One unfortunate aspect of the Parkway’s design is that it can get a little boring after a while. The 50mph speed limit is not too bad (that’s 80km/h; think how many great bike roads in Australia are 60km/h) but you find yourself missing the small towns and working countryside every now and then.
That’s not a criticism of the Parkway; it is a wonderful idea and it has been carried out very well. If you were to take its easterly twin, though, you’d find yourself more diverted. The Blue Ridge Parkway, twice the length of the Natchez and traversing high ridges in the Blue Ridge, Great Smokey and other Appalachian ranges, offers the most staggering views of the mountains instead of the greenery of the river valleys. It also prohibits all commercial use and development. As far as I’m concerned it’s great that we can ride both.
There is one example of a ribbon park in Australia that I know of, and that’s Frank Hann National Park in WA. It protects both sides of much of the track leading from Lake King to the Norseman-Esperance road. This is not, however, good tar, it’s sand.
We didn’t ride all of the Trace this time; I did that some time ago and visited both Tupelo, Elvis’ birthplace, and Nashville, the home of the Grand Ole Opry. Yes, okay, I like country music. In fact I like both kinds of music.

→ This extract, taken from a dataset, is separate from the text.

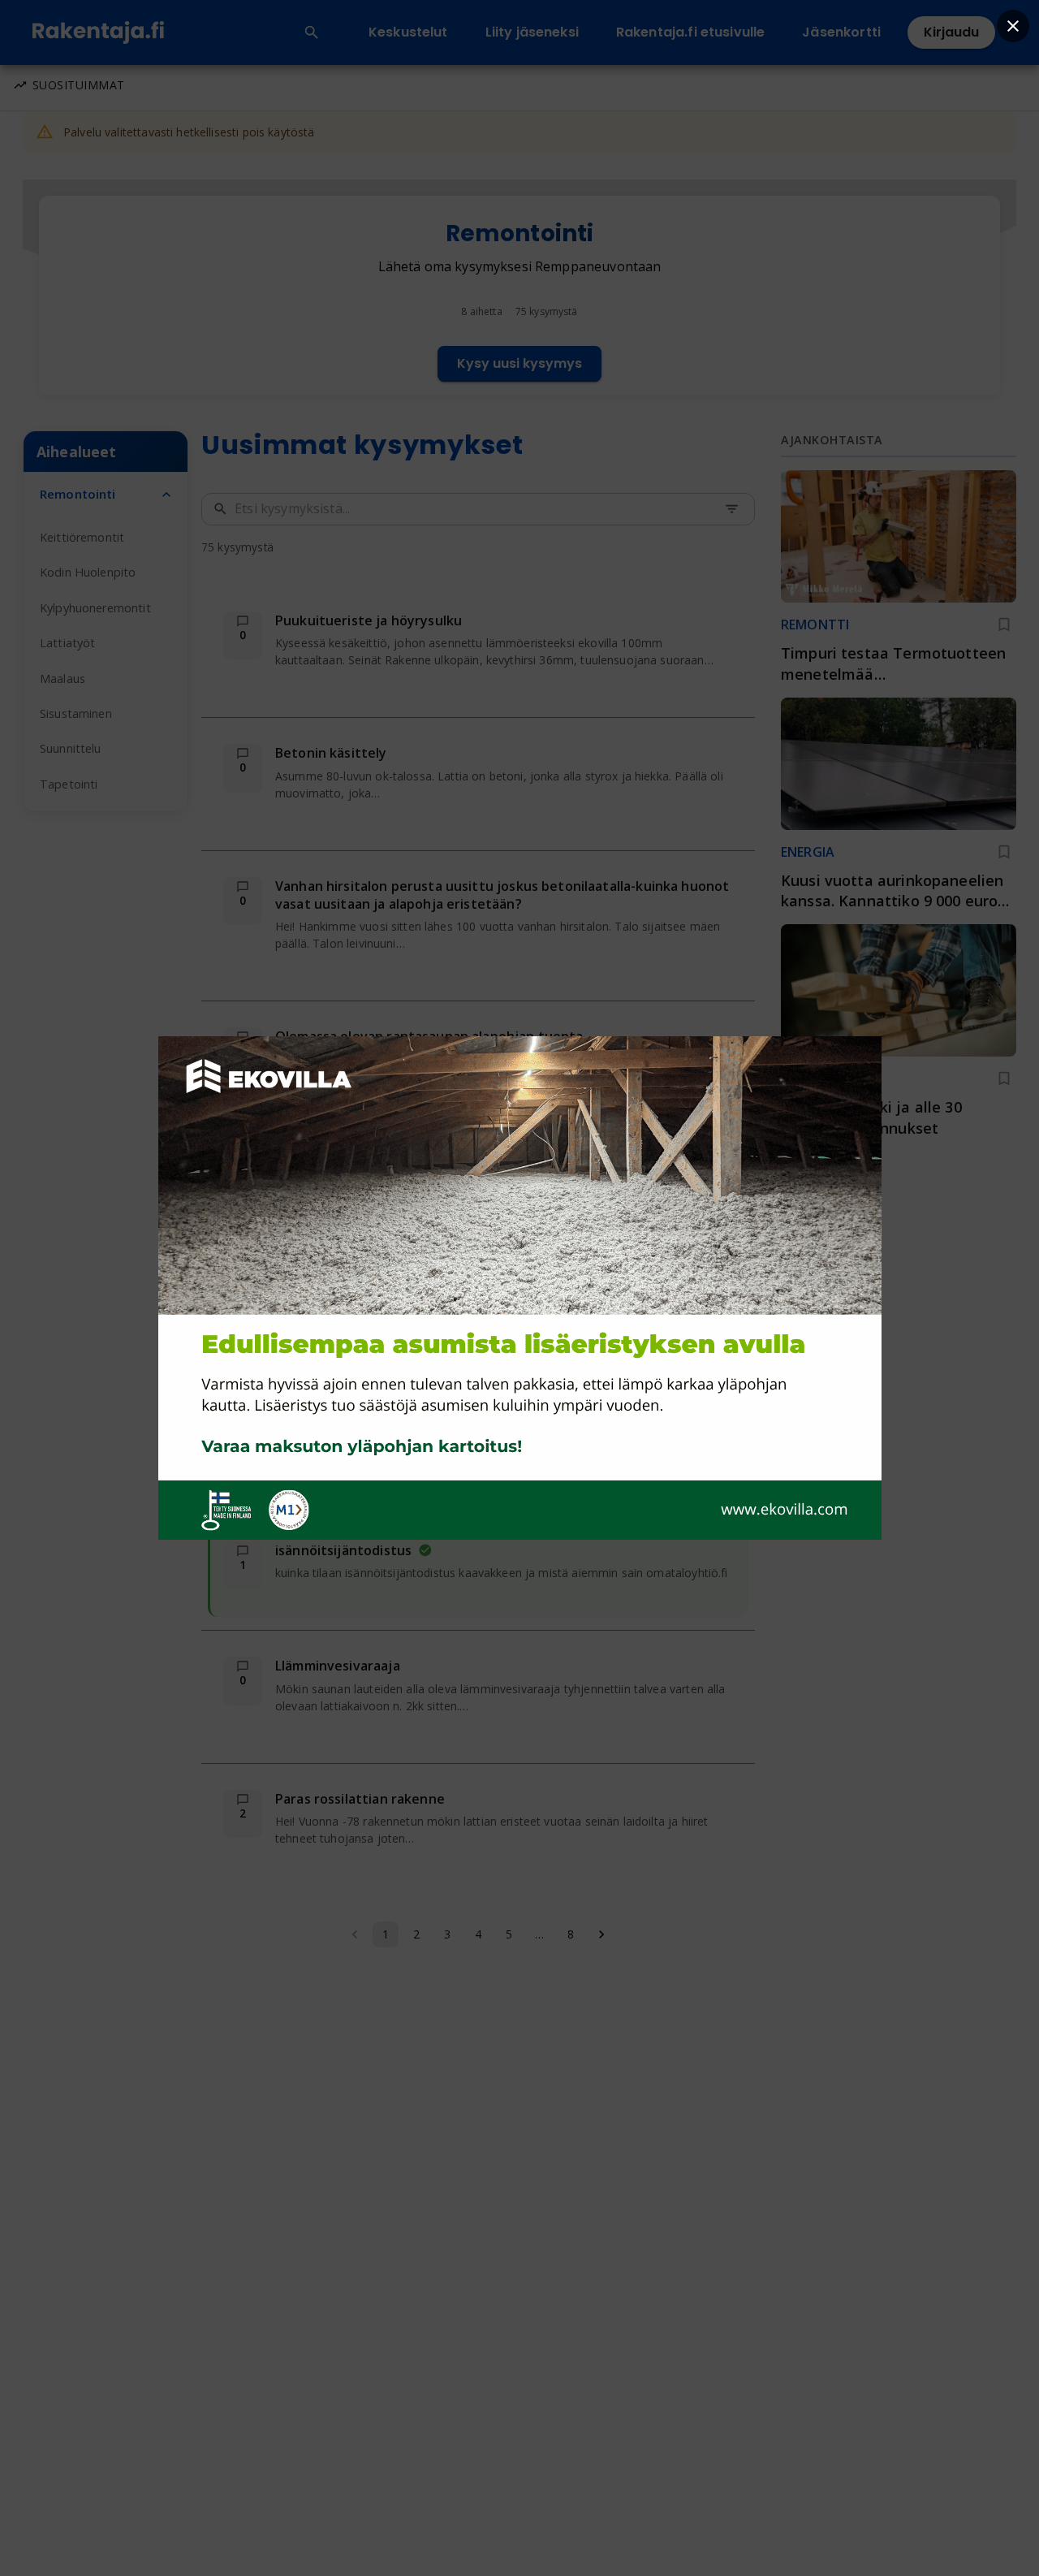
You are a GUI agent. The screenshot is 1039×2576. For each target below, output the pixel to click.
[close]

What we did ride was enough to give us a good idea of the state the road is in and of the traffic density. I’d stay away on weekends but otherwise it’s fine. Watch out for bicyclists.
On the way back to Natchez we stopped in at the Old Country Store on Highway 61 at Lorman, Mississippi. This establishment claims to serve the best fried chicken in the world and I would be loath to argue – not least because Mr Arthur Davis, who makes that claim, is an impressively large man with several impressively large sons.
The 130-year-old wooden shop is a huge barn of a place that looks like your favourite aunt’s living room, with knick-knacks lined up along the walls. It’s terrific. We, sadly, did not sample the chicken – “hot, well-seasoned and crunchy on the outside with moist, white, tender meat on the inside”. It was too early in the day for us to get stuck into the deep-fried cuisine of the south. But if you’re there, and hungry, give it a go. The store is open every day from 10 am to 6 pm and you can’t miss it from Highway 61.
And if you’re anywhere near its 200-mile plus length, try to ride at least a bit of the Natchez Trace. And forget Graceland; go visit Elvis’ modest birthplace in Tupelo instead. It will tell you a lot more about the man.